CBN’s hike in BDCs capital requirement to N2bn against global standards – ABCON

The president,  Association of Bureau De Change Operators of Nigeria (ABCON), Mr. Aminu Gwadabe has said that the increase in the Bureaux De Change (BDCs)minimum capital requirements to N2 billion from N35 million for Tier-1 BDCs does not follow international best practices.

Gwadabe who made this statement in Lagos during the panel session at the Economic Discourse organised by Vanguard Newspaper said the Bureau De Change forex sub sector has witnessed some policy inhibitors in their various operations.

He said in 2014 the CBN increased the capital requirements of BDCs from N10 million to N35 million and now we are doing the same thing again, noting that even microfinance that is a bank, their capital base is still standing at  N200 million.
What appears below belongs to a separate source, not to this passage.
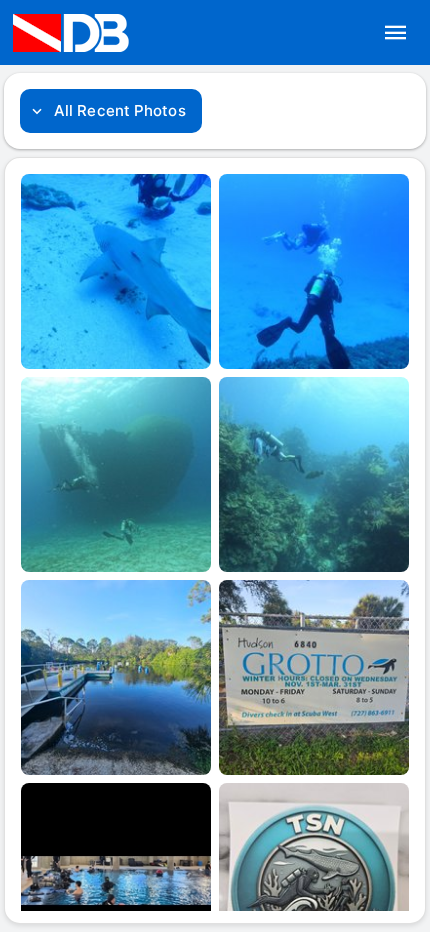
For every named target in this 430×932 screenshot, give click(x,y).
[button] (396, 33)
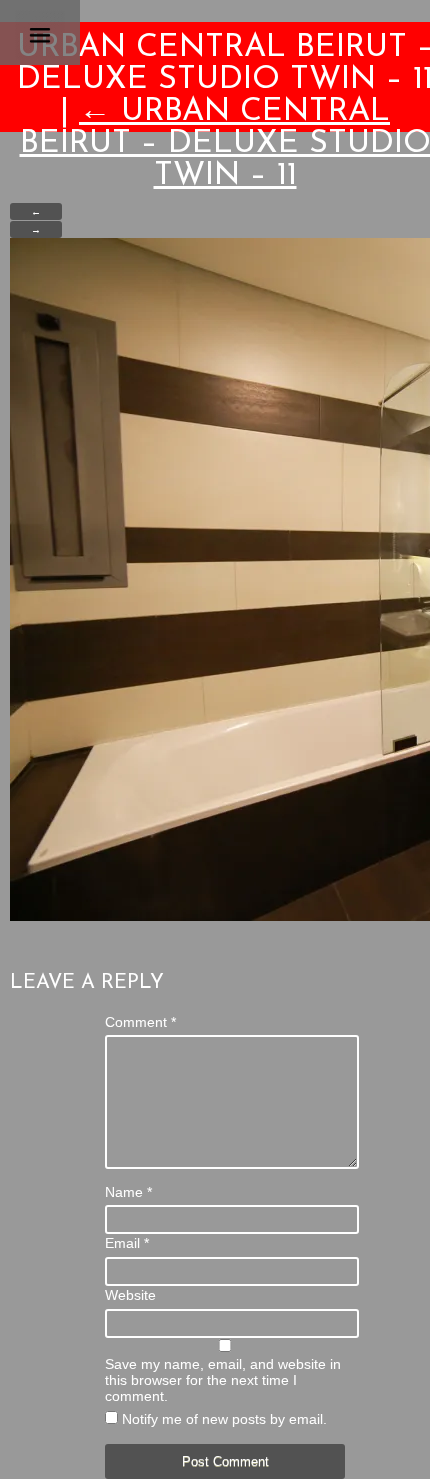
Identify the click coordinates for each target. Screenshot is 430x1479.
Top (412, 1461)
He said that   the apex bank is now raising the capital base of BDCs from N35 million to N500 million.- for Tier-2 BDCs and N2 billion, Tier-1, adding that It is highly against global standards.

He, however, said the depreciation in the value of the Naira was caused by the unearned income pursuing the Naira and not as a result of high demand for the Dollar. 
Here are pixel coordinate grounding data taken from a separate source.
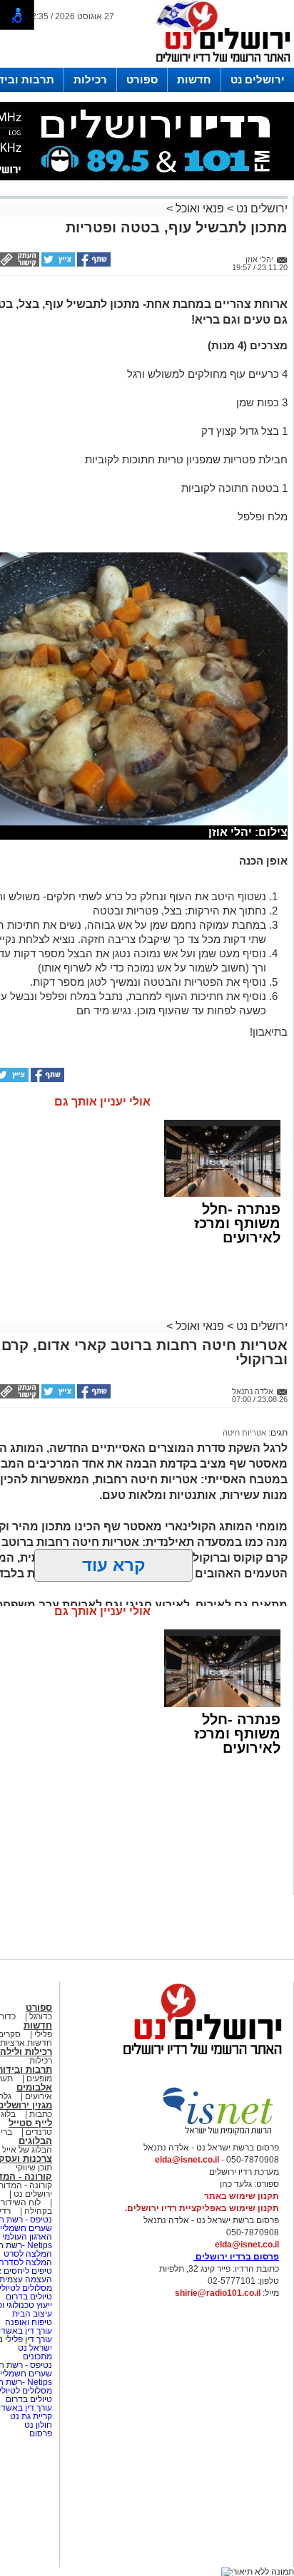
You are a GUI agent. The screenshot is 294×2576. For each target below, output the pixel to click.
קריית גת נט (31, 2416)
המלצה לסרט (28, 2254)
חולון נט (37, 2425)
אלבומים (34, 2087)
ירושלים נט (257, 79)
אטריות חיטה (244, 1432)
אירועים (38, 2096)
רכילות (90, 79)
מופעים (39, 2078)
The Central Bank of Nigeria (CBN) had approved new guidelines for operations of Bureau De Change (BDCs) and directed all BDCs operators (BDCs) to reapply for new licences by June 3, 2024.

The CBN new guidelines stated that tier 1 BDCs would “have minimum capital requirements of N2 billion, mandatory deposit of N200, 000 non-refundable application fee of N1 million, non- refundable licence fee of N5 million and non-refundable annual fee of N5 million, while tier two BDCs expected to have N500 million capital requirements with non refundable application fee of N250, 000 non-refundable licence fee of N2 million and mandatory caution deposit of N50, 000.”